Hugging Face's Open Deep Research is an agent that writes code. It is built on smolagents, whose CodeAgent emits its actions as executable Python rather than JSON tool calls. The deep-research example wires a manager CodeAgent to a managed web-browser agent whose tools are a text browser — search, visit, page up/down, find, archive lookup. The agent decides what to do next by writing a Python snippet that calls those tools, runs it, and reads the result.
The three projects produce the same artifact — a cited report. They disagree on who is allowed to improvise the path to it.
The benchmark that settles the argument
Most of this space ships without numbers. GPT Researcher publishes cost and latency from its own runs; LangChain's project reports a mid-tier placing on Deep Research Bench using the RACE metric. Useful, but neither isolates the variable I care about: does the control structure actually change quality, or is it taste?
Hugging Face ran the experiment that answers it. Their Open Deep Research scored 55.15% on the GAIA validation set (OpenAI's hosted Deep Research scored 67.36% on the same set, for scale). Then they did the one thing the other projects didn't: they held the agent fixed and swapped only the action format — from code to JSON tool calls. Performance collapsed to about 33%.
Same model, same tools, same task. Switch the agent from writing code to emitting JSON, and a third of the score evaporates.
That is the non-obvious result. The 22-point gap is not a bigger model or a better prompt; it is the loop's control structure.
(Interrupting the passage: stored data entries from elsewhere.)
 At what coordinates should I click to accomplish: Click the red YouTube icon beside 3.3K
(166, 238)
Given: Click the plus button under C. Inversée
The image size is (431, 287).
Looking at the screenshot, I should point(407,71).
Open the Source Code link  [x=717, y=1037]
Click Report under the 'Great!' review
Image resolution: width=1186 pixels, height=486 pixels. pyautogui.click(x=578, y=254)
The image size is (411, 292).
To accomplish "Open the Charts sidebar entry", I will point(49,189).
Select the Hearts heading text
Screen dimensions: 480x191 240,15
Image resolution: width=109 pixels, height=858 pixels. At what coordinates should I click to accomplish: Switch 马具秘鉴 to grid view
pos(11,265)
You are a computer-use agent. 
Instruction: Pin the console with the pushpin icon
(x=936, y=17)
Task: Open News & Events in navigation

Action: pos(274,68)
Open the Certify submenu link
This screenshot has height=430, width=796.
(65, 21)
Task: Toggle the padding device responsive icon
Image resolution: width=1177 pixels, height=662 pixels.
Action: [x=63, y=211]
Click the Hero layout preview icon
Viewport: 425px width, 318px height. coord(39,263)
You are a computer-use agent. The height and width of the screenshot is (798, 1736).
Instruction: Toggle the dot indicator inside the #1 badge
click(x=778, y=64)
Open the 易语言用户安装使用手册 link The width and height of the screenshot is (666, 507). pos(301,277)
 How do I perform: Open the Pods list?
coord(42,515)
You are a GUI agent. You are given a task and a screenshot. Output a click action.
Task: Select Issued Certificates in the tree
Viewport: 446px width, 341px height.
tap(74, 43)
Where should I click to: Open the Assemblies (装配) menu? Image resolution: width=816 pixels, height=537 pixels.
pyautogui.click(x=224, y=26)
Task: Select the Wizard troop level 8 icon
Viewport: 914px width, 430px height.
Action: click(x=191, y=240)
Letting the agent express a multi-step action as a single Python snippet — loop over search results, branch on what it finds, compose tool calls — is more expressive than forcing each step through a JSON envelope. The structure of how the agent acts is doing the work. It is the same lesson the ReAct vs plan-and-execute vs reflexion debate keeps circling, now with a clean number attached.
Choosing by the loop, not the logo
So pick the control structure your problem wants.
If you want a dependable report generator you can drop into a product — predictable cost, predictable shape, the least surprising behavior — GPT Researcher's pipeline is the safe default, and its Tavily-backed search and provider-agnostic LLM layer make it easy to slot in. If you intend to customize — swap models per role, add MCP tools, trace every hop, reshape the supervisor — LangChain's Open Deep Research gives you a graph built to be edited, and inherits the LangGraph observability story. If you want maximum agentic autonomy and are willing to sandbox arbitrary code execution to get it, Hugging Face's Open Deep Research is the most capable of the three on the one benchmark anyone here has actually published — and it earns that score from its structure.
The mistake is picking by star count. GPT Researcher and smolagents sit within a few hundred stars of each other; LangChain's is younger and smaller. None of that tells you how the loop runs, and the loop is the only thing here you cannot change after you commit.